Distributor: 20th Century Fox

Released: Feb 14, 2008

 

Reviewed by Sara Michelle Fetters

 

Liman’s Jumper Falls Flat

As a teenager, David Rice (Hayden Christensen) discovered he could teleport himself from one place to another, leaving his abusive father William (Michael Rooker) at fifteen to set out on his own. Taking up residence in Manhattan, eight years later the young man is now living a life of leisure thanks to all the banks he’s been able to rob without a single person knowing he was even there. Now he picks up women in the pubs of London, drives fast cars through the streets of Hong Kong and spends quiet moments lounging on the head of the Egyptian Sphinx. 

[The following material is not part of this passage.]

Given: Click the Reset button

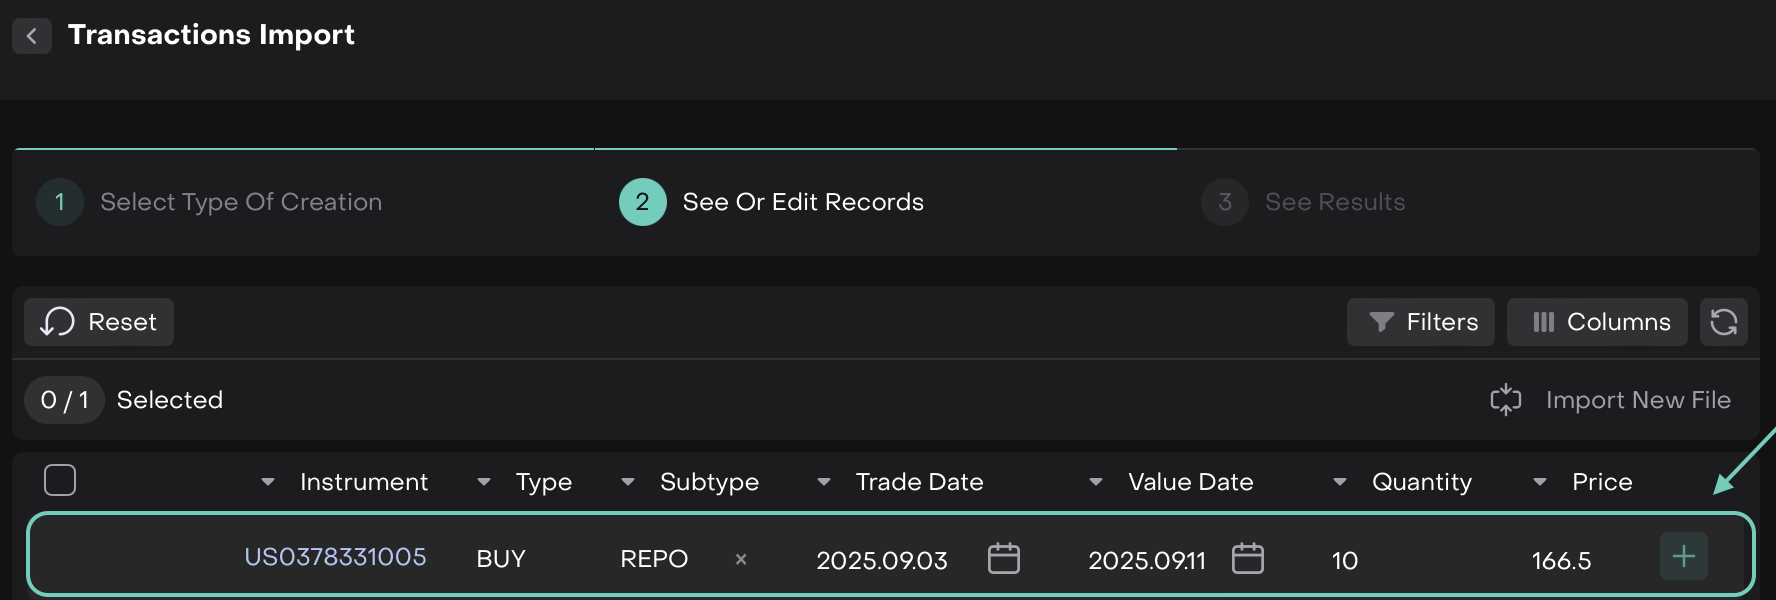Looking at the screenshot, I should coord(99,322).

Rachel Bilson and Hayden Christensen in 20th Century Fox's Jumper

All is good until the mysterious Roland (Samuel L. Jackson) comes knocking on his door. He hates David’s kind, Jumpers, he calls them, and he and his cohorts, Paladins, have sworn to rid them from the face of the Earth. With his back against the wall and a fellow teleporter named Griffin (Jamie Bell) shadowing his every step, the youngster returns home to visit the girl of his dreams, Millie (Rachel Bilson), and hopefully disappear with her by his side. But Roland is hot on his trail, a final reckoning coming, and if David isn’t careful everything he holds dear will be lost at this man’s fanatical hands.

 

I don’t even know where to begin. Doug Liman’s latest effort Jumper has so many problems, so many things that are just plain haywire, so many dangling intangibles left unexplained (or, worse, unexplored), trying to recap them all here would take the rest of this young millennium. The bottom line is that this thing is a bona fide mess, and no matter what you thought of Swingers, Go!, The Bourne Identity or Mr. and Mrs. Smith this one is about as disappointingly awful as these sorts of things can get.

 

The basic problem is that the entire story feels more like a collection of greatest hits then it does a feature film. You know those moments before your favorite television series where a mysterious voice says, “Previously on such-and-such?” That’s this movie. Every scene and every moment looks and sounds like one of those recaps. The problem is that there are 80-plus minutes of them, not sixty or so seconds. Worse, after it’s over there isn’t an additional episode to make sense of it all. It’s almost like if someone told you what happened during the first three seasons of “Lost” but then forgot to include what happens next, all the loose ends left hanging in the wind so infuriatingly frustrating you almost feel like beating someone up.

 

What’s so sad about all of this is that there is potential here. I like the concept of the Jumpers, am intrigued by the Paladins and their all-encompassing hatred of them. I’d love to get to know more of what happened to Roland, what it is that makes him tick. Same goes for Griffin, his aggressive demeanor masking some greater pain that’s both intriguing and magnetic all at the same time. And what about David’s mysterious mother? Is she a villain? Is she a hero? I don’t know, and yet part of me can’t help but anxiously want to find out.

 

I’ll take bets I never will. The screenplay doesn’t bother to make sense of itself, while Liman seems to be more interested in how many whiz-bang visuals he can pull off then he is in trying to make a cohesive comic book-style adventure. As for the actors, Bilson is stranded playing “the girl” and does nothing of interest with her, while Christensen doesn’t show an ounce of the charm or cocky grace he displayed in spades in Billy Ray’s fantastic Shattered Glass. Jackson is fine, I guess, but he’s bummed around in so many bad movies that at this point he’s coming remarkably close to making slumming an art form. 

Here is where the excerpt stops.